***** PASSAGE *****
He was born in 1762 the son of Elizabeth Rose and George Yule, who were tenant farmers at Gibslees close by Fenton Tower near Dirleton in Haddingtonshire, where his family had been resident for centuries. He was baptised at Dirleton on 27 Sep 1762.

He studied medicine at the University of Edinburgh gaining his doctorate (MD) in 1785. After qualifying he worked in Sheffield for several years before returning to Edinburgh around 1800. He was one of the earliest corresponding members of the Society of Antiquaries of Scotland during his time in Sheffield.

In 1798 he was elected a member of the Harveian Society of Edinburgh. In 1801 he was living on Nicolson Street in Edinburgh's South side.
***** RECORDS *****
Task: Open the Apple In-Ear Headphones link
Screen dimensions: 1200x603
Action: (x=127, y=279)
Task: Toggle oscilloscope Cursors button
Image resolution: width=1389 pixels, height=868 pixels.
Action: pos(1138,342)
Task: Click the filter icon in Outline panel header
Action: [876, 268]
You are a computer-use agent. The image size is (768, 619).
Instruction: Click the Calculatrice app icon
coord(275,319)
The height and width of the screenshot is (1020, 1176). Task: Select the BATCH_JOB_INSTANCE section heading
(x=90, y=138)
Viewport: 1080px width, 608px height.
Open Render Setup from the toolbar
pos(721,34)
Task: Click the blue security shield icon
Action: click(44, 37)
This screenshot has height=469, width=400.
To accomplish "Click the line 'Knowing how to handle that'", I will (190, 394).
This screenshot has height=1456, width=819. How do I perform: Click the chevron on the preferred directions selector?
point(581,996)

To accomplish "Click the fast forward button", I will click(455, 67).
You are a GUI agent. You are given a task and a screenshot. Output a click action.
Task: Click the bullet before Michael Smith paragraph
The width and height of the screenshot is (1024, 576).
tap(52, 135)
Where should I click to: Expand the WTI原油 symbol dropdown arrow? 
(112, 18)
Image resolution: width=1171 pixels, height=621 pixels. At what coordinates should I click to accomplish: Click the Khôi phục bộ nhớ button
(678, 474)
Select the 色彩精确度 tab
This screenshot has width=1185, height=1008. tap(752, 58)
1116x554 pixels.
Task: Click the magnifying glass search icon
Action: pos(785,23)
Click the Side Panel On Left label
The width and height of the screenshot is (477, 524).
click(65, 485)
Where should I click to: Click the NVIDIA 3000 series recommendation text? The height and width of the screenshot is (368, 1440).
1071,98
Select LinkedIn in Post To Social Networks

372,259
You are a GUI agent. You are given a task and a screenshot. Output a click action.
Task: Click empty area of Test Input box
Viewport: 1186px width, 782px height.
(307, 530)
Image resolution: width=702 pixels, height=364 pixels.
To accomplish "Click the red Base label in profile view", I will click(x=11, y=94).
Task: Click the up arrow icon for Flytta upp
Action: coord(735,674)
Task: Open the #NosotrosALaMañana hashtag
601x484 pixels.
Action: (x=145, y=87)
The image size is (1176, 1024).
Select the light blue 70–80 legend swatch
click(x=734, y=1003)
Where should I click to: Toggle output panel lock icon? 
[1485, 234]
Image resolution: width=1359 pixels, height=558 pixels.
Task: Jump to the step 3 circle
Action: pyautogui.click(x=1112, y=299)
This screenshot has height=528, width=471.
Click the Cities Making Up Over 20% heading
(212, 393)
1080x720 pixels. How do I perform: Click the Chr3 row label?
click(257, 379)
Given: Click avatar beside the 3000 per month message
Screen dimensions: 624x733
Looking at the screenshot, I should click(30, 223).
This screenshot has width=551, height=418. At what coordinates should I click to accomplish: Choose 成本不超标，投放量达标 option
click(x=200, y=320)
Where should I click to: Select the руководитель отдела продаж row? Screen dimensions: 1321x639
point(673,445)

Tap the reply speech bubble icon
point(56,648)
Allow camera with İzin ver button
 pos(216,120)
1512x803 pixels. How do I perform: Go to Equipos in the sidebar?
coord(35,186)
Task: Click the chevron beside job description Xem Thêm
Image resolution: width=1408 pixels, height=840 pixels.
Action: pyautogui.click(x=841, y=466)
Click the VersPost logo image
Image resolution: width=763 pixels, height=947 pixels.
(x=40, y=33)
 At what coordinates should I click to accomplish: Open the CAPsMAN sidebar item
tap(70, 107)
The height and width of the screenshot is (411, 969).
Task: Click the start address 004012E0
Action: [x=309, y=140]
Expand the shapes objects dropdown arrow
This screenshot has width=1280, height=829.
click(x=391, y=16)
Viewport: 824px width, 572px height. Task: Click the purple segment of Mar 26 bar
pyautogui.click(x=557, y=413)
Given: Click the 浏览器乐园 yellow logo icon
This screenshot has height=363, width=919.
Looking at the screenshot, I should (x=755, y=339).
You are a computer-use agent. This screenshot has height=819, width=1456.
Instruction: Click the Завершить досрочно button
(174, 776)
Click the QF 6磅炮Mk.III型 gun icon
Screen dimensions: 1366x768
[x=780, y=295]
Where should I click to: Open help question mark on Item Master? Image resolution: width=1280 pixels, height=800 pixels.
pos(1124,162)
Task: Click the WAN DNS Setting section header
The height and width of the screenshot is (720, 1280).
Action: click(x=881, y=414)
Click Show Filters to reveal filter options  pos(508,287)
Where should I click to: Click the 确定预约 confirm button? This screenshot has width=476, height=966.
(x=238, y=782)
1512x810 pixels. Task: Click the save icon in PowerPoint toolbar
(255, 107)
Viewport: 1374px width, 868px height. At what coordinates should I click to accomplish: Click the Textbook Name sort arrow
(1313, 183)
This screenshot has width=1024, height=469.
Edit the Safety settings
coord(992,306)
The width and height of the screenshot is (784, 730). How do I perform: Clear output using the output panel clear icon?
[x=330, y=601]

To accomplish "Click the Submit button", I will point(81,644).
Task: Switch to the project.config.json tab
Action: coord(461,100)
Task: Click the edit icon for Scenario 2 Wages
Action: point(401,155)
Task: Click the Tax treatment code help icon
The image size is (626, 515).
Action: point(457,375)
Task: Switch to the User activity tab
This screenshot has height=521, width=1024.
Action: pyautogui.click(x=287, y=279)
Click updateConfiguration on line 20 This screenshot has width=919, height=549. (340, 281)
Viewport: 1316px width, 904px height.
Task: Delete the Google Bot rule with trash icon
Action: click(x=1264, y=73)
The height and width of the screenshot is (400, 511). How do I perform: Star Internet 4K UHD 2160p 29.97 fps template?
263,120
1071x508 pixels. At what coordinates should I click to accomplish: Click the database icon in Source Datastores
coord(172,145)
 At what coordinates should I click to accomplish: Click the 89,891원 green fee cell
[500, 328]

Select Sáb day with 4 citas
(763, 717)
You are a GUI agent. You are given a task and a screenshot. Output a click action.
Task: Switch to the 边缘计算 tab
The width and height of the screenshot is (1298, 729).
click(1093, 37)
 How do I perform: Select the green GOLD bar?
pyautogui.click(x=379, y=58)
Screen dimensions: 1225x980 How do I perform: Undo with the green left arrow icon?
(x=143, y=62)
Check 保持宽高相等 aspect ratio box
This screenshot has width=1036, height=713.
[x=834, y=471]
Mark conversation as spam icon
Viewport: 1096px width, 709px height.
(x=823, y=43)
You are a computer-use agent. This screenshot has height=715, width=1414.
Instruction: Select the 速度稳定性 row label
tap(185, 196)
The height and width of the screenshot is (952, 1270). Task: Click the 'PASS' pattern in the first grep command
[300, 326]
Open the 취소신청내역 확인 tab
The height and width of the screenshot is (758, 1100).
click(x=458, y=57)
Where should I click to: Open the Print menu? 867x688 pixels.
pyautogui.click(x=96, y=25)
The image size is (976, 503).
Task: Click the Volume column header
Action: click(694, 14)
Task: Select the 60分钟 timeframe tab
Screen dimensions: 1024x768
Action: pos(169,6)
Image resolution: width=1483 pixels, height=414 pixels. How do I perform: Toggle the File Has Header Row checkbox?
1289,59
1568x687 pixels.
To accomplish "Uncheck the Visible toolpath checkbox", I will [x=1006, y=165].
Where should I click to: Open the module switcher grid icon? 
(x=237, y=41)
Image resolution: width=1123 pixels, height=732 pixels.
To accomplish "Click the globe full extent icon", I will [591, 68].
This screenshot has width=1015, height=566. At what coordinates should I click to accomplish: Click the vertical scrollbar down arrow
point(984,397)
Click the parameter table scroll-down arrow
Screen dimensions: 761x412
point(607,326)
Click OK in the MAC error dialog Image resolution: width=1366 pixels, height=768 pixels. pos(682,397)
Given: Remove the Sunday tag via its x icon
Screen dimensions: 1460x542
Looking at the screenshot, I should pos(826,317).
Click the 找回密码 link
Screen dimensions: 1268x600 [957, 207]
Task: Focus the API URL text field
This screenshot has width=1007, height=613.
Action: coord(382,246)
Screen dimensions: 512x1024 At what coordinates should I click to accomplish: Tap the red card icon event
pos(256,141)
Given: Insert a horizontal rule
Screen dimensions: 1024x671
*****
TO DO:
**A.** Decide whether each statement agrees with the biographical passage, answering yes or no and quoting the deciding words: (i) He gained his MD from the University of Edinburgh in 1785. (ii) He was baptised at Fenton Tower. (iii) He was elected to the Harveian Society of Edinburgh in 1801.
**B.** Rewrite the biographical passage from "He was born" to "27 Sep 1762.", substituting "millers" for "tenant farmers".
**C.** Pick up the biographical passage after its last sentence and continue it.

ANSWERS:
**A.**
(i) Yes: "He studied medicine at the University of Edinburgh gaining his doctorate (MD) in 1785."
(ii) No: "He was baptised at Dirleton on 27 Sep 1762."
(iii) No: "In 1798 he was elected a member of the Harveian Society of Edinburgh."

**B.**
He was born in 1762 the son of Elizabeth Rose and George Yule, who were millers at Gibslees close by Fenton Tower near Dirleton in Haddingtonshire, where his family had been resident for centuries. He was baptised at Dirleton on 27 Sep 1762.

**C.**
In 1815 he was elected a Fellow of the Royal Society of Edinburgh. His proposers were Sir George Steuart Mackenzie, Thomas Allan, and Alexander Christison. He was then living at 23 York Place.

He died at home 23 York Place on 23 February 1827, and was buried in the churchyard of the parish church at Dirleton.

==Publications==

- The Aspect of the Proper Pines (1820)

==Family==

Relatives of John Yule include his nephew, the orientalist Henry Yule, and his great-nephew, the statistician Udny Yule.